**READING TEXT**

*****

It was a Thursday. I remember because I was about to close my laptop and walk the dog. My phone buzzed: “Hey Dave, super quick one — can you look at this MSA before EOD? Customer wants to sign tomorrow morning.”

The attachment was 38 pages. The “customer” was a Fortune 500. The “quick one” had no pricing, no term, no signer named, and a redline history that started in February.

I did what I always did. I cancelled the dog walk. I cracked open the doc. I emailed the AE four questions. I got back two of the four answers at 9:14 PM. The contract did not get signed Friday morning. It got signed eleven days later, after we discovered the customer’s procurement team had its own paper, which the AE had not mentioned.

This is the part of the job nobody warns you about. The actual contract work is not the hard part. The hard part is getting the request to you in a usable shape, before the building is on fire.

*****

**EXERCISE TASK 1**
Translate this sentence from the contract-request story into Spanish: "The actual contract work is not the hard part."
**EXERCISE TASK 2**
Summarize the contract-request story in two sentences.
**EXERCISE TASK 3**
Carry the contract-request story forward from its last sentence.

**DATA SECTION**
*****

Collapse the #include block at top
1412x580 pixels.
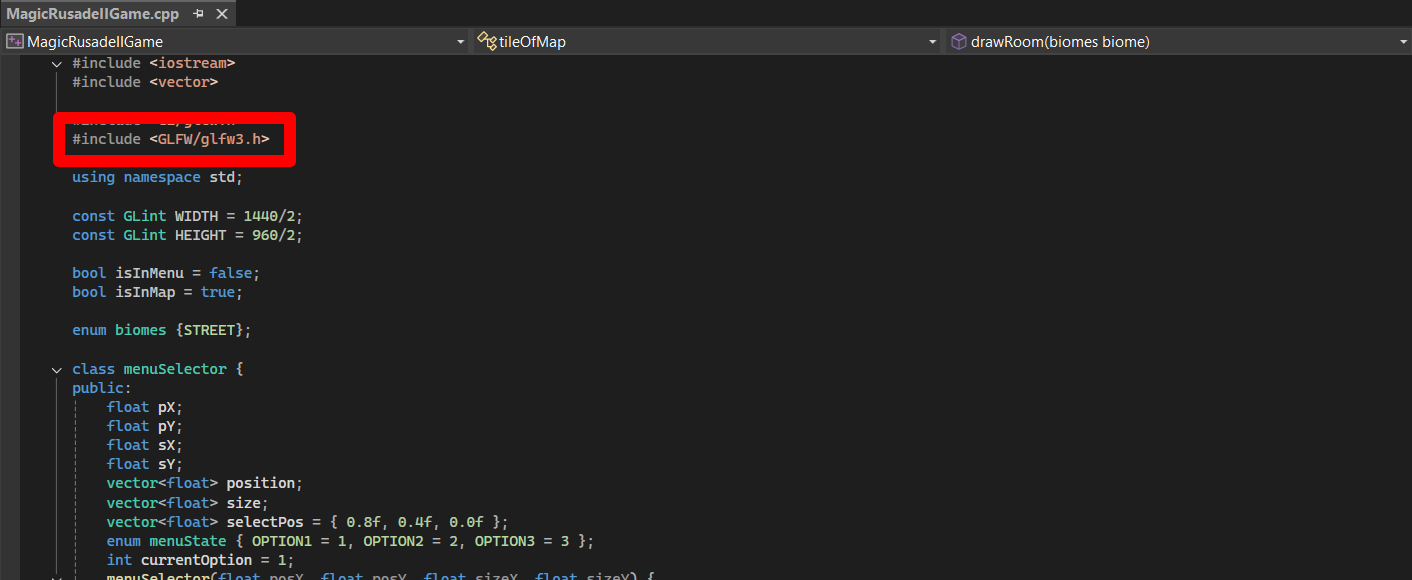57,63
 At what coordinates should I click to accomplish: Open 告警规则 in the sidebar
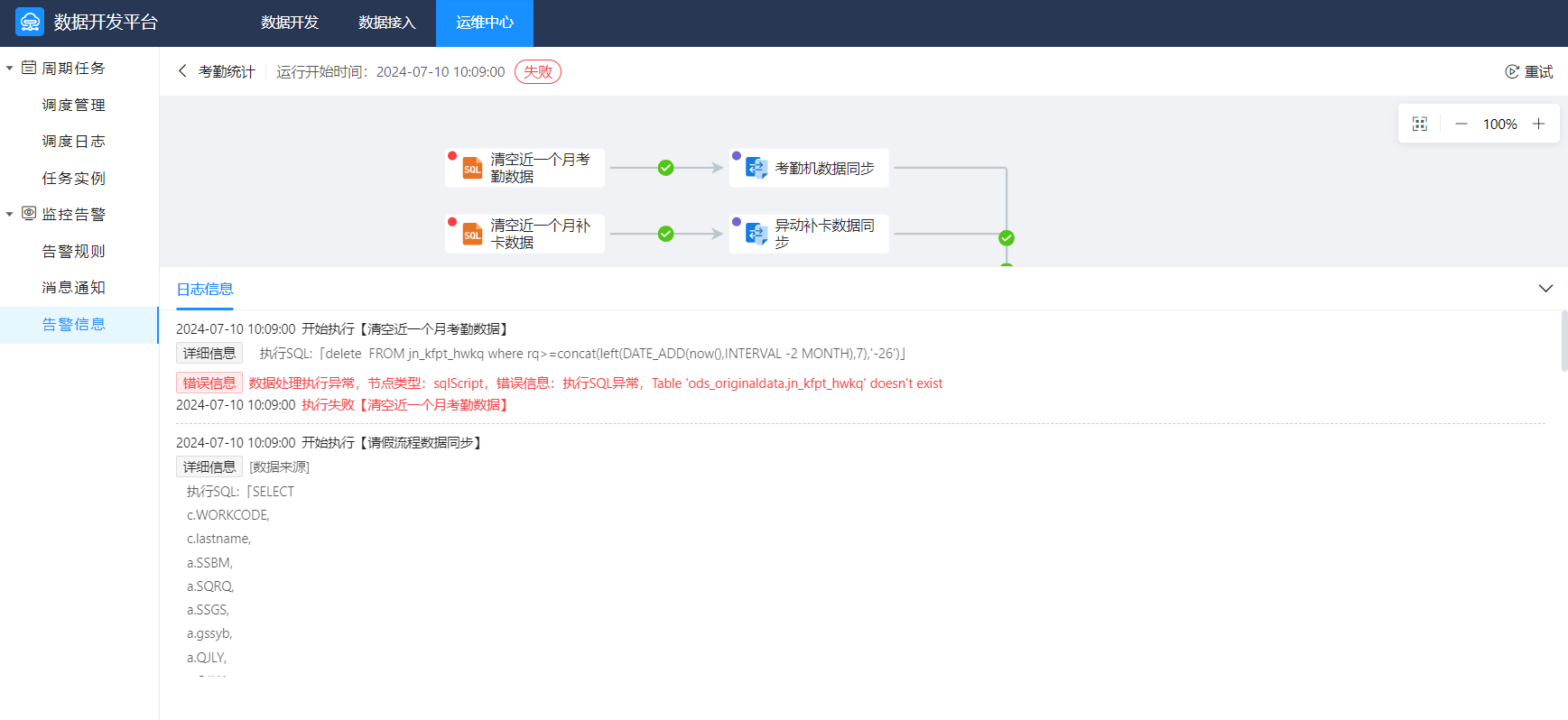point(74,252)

*****

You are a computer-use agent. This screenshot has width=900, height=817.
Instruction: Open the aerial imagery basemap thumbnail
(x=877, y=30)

*****

**RESPONSE 1**
El trabajo contractual en sí no es la parte difícil.

**RESPONSE 2**
On a Thursday, the narrator got a message asking for a review of a 38-page MSA for a Fortune 500 customer before end of day, even though it had no pricing, no term, and no named signer. The contract was signed eleven days later, after the customer's procurement team turned out to have its own paper, and the narrator concludes that the hard part of the job is getting requests in a usable shape in time, not the contract work itself.

**RESPONSE 3**
I built a one-page intake form after that Thursday. I have used some version of it at three companies now. It is not magic. It is just a form. But it shifted the contract intake process from “whoever Slacks Dave loudest wins” to “we have a queue, we have rules, and Friday at 4:47 PM is not an emergency.”

Here is the form, the triage rules behind it, and how to roll it out without anyone calling you difficult.

Why this happens at normal companies

Before the form, I assumed the 4:47 PM Slack was a people problem. Sales was lazy. Sales was disorganized. Sales did not respect legal.

It was not a people problem. It was a system problem.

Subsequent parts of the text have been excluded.